Japan, Thailand race to rescue of Myanmar's struggling Dawei

Construction News Myanmar

After months of negotiations and failed promises, a proposed multi-billion dollar Myanmar port and special economic zone that could transform Southeast Asian trade appears back on track.

Thai banks aim to keep the project afloat with short-term loans until an expected Japanese loan of up to $3.2 billion can be secured, officials and sources famliar with negotiations told Reuters.

Thailand’s largest construction firm, Italian-Thai Development Pcl, signed a deal in 2010 to build a deep-sea port and Special Economic Zone (SEZ) in southern Myanmar’s coastal Dawei into Southeast Asia’s largest industrial complex.

But the project foundered, as the Thai builder failed to secure $8.5 billion to finance construction of its first phase — roads, utilities and a port.

Underlining Dawei’s strategic importance, Japan and Thailand have since intervened to rescue the project.

“Italian-Thai has had difficulty in mobilizing the funding. So now the Thai government has effectively taken over the project,” Thaung Lwin, chairman of the Dawei SEZ told Reuters. “The next step is to invite Japan”, which he said is committed to seeing the project succeed.

Since the Thai and Myanmar governments agreed on July 23 to connect Dawei to the Thai port of Laem Chabang, 100 km southeast of Bangkok, Thai banks led by Bangkok Bank and Siam Commercial Bank have arranged a 10 billion baht ($325 million) bridge loan to sustain it for another 8-10 months, Somjet Thinaphong, managing director of the Dawei Development Co, an Ital-Thai unit, told Reuters in an interview.

That loan would be followed by a soft loan from the state-backed Japan Bank for International Cooperation to finance the basic port and road infrastructure needed to push the project forward, he added. A source involved in the negotiations said the soft loan could total $3.2 billion. Thaung Lwin of the Dawei SEZ said he expected Japan to emerge as the project’s biggest shareholder.

As the former British colony embarks on its most dramatic changes since a 1962 military coup in what was then Burma, mega-projects like the $50 billion 250 sq km (155 sq mile) Dawei SEZ hint at what lies ahead. Super-highways, steel mills, power plants, shipyards, refineries, pulp and paper mills and a petrochemical complex are part of it, as are two golf courses and a holiday resort.

Road and rail routes could link Dawei to neighbors China, India and other parts of Southeast Asia, allowing cargo to bypass the narrow and congested Strait of Malacca to forge shorter trade routes from the Middle East and Africa to China and Japan. The Association of Southeast Asian Nations (ASEAN), a grouping of 10 countries, hopes Dawei will play an important role in its ambitions for a common market in 2015.

For Japan, a better-connected Southeast Asia makes it easier to sell their products and knit together a vast network of suppliers to Japanese-owned factories and manufacturing plants, which include autos and electronic goods.

“Before the yearend, we will have major progress,” Pisanu Suvanajata, Thailand’s ambassador to Myanmar, said in an interview with Reuters.

LOCAL ANGER

Just months ago, the project was nearly left for dead, a casualty of simmering local resentment and fragile financial backing. About 30,000 people, mostly impoverished rice, cashew and rubber farmers living in thatch-roof huts, are slated to be moved during 10 years of planned construction.
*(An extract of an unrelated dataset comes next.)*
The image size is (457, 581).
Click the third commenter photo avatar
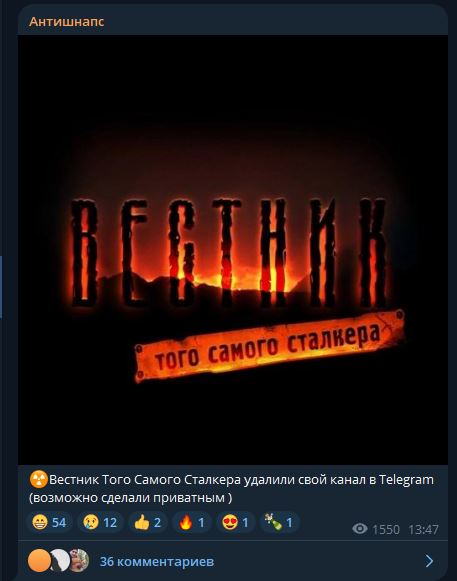coord(79,561)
In the Dawei region, many worry about the potential environmental toll and health risks from a project that would be four times bigger than Thailand’s largest industrial estate, Map Ta Phut, where pollution between 1996 and 2009 may have contributed to at least 2,000 cancer-related deaths, according to environmental activists who sought legal action to halt the estate in 2009.

Emboldened by the government’s surprise suspension of the $3.6 billion, Chinese-led Myitsone dam project last year after weeks of public outcry, residents have pushed hard against Dawei. In response, the government scrapped plans for a 4,000 megawatt coal plant. That’s been replaced by plans for a “clean coal” plant that can generate 400 megawatts, said Thaung Lwin of the Dawei SEZ. So-called clean-coal technology involves capturing carbon dioxide and other toxic emissions, and either storing them deep underground or piping them to oil and gas fields.

“If it is clean coal technology, then we will allow it,” he added. “Our president visited Japan and saw the clean coal technology at J-Power Group.”

But that may not be enough to pacify local residents. Activists who have organized protests against Dawei say it is unclear what types of companies will set up there. Thaung Lwin said he expected Nippon Steel and petrochemical makers to build factories in Dawei.

Local activists raised a banner this week along a recently built highway from Dawei to Thailand that says: “Stop Building Another Map Ta Phut” in Dawei.